Rediff.com« Back to articlePrint this article

'I observed Dadu's dharma to heal the suffering'

Last updated on: May 21, 2012 16:58 IST
Victor Roy with his maternal grandfather Dr Sahadeb Samantha in Kolkata

Meet Soros Fellow Victor Roy, whose grandfather's dedication to healing the poor and ailing for over six decades has set him on the same path. This is the final part of the series.

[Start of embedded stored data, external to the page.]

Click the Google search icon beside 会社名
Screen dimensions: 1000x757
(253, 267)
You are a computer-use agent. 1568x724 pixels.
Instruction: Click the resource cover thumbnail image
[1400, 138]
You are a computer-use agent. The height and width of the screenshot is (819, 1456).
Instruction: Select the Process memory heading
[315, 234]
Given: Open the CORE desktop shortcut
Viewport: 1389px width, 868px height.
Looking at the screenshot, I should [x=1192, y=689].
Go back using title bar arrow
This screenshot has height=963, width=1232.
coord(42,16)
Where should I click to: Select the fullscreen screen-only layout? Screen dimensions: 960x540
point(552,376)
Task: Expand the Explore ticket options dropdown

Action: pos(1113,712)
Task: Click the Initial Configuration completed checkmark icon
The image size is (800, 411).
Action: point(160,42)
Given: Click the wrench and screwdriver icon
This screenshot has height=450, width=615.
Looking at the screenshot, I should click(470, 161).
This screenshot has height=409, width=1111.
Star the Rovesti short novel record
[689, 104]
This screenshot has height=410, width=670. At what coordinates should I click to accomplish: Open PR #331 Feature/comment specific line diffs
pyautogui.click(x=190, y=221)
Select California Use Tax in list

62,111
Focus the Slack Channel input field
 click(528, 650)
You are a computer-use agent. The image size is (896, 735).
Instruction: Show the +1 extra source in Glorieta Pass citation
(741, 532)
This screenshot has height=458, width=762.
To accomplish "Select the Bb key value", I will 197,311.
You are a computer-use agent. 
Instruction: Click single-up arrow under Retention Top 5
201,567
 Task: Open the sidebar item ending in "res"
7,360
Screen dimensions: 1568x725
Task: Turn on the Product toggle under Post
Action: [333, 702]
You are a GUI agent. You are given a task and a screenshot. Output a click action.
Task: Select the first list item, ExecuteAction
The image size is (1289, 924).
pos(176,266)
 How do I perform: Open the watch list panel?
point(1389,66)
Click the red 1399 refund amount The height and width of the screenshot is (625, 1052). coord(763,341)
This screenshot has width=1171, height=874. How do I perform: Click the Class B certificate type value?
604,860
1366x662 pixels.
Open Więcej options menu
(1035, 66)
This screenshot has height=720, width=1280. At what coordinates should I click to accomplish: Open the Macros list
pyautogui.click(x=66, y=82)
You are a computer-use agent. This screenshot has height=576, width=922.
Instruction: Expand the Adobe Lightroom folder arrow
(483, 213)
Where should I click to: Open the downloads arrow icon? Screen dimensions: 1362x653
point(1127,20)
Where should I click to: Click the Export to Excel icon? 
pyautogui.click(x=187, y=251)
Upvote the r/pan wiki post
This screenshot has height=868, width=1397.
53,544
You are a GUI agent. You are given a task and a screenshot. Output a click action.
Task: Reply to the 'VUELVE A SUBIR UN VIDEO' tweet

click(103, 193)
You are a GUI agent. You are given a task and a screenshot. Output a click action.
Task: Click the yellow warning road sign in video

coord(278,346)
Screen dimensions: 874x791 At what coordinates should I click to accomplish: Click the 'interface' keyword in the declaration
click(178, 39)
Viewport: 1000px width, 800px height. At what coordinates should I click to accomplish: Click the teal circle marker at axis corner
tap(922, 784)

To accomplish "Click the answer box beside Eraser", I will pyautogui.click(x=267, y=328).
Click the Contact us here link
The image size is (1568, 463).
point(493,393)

Part 1: Diabetes, divorce, displacement: He still won a Fellowship

Part 2: Waking up everybody, from Palestine to America

Part 3: 'I am a proud Sikh, proud American'

Part 4: I experienced intense racism, bullying: An achiever speaks

Part 5: From advising Bobby Jindal to law, been there done that

For 60 years, my grandfather Sahadeb Samantha has walked the same path: Between his home to those of his patients and his humble health dispensary near Kolkata," said Victor Roy, accomplished medical student at Northwestern University, social entrepreneur and a tabla player.

'Dadu, as I affectionately call him in my Bengali tongue, began his life's work as a rural physician in 1952, serving in the villages of his youth in West Bengal,' he wrote in an essay for the Paul and Soros New American Fellowship award.

'I spent many childhood summers in Rajhati, where he lives and serves to this day, observing his practices and hearing the stories of his journey. I observed Dadu's daily sense of duty, dharma as he calls it, to heal those suffering from a wide assortment of maladies. Until only recently -- he is now 87 years old -- Dadu travelled by bicycle and foot to care for patients in their homes.'

In Bridgewater, New Jersey, Roy grew up listening to the stories of his Dadu from his grandmother and mother.

Though Roy's parents took up jobs in big American companies, they remembered the examples his grandfather offered.

GlobeMed, which Roy founded a few years ago, has engaged more than 1,500 students at 46 universities and completed over 150 projects worldwide. Despite working on a shoestring budget, it has succeeded because of frugality, sacrifice and efficiency.

A Gates Cambridge Scholarship funded Roy's MPhil research on the way in which various classical social theories can be applied to an analysis of global health policy. In the fall of 2010 he resumed his medical training at Northwestern, nudged on by his Dadu's example.

Beyond the classroom, he said, he learned from and served with "valiant grassroots" leaders around the world, from indigenous Mayans in Guatemala to street children in Kolkata's slums to villagers in rural Ghana.

"I often observed that while well-meaning programmes were launched in many places with some publicity," he said, "a lot depended on one or two individuals. In many cases, after a couple of years, things died; there was little follow up action. My colleagues and specialists I worked with wanted to overcome these problems right from the start."

He deferred his medical education for two years to give full attention to GlobeMed as its full-time executive director.

GlobeMed students have worked to develop rural health centres in Rwanda and Ghana, train community health workers in Liberia, and create chronic disease prevention programmes for Detroit's uninsured, he said.

Before starting at medical school, Roy pursued a master's degree in modern societies and global transformations at Cambridge.

There, he studied access to treatments for patients with drug-resistant strains of tuberculosis.

'I realised that health isn't just about medicine, but also about power,' he told a university publication.

Last summer Roy was in Liberia working with Tiyatien Health, which supports community health initiatives by training community members to serve as frontline health workers.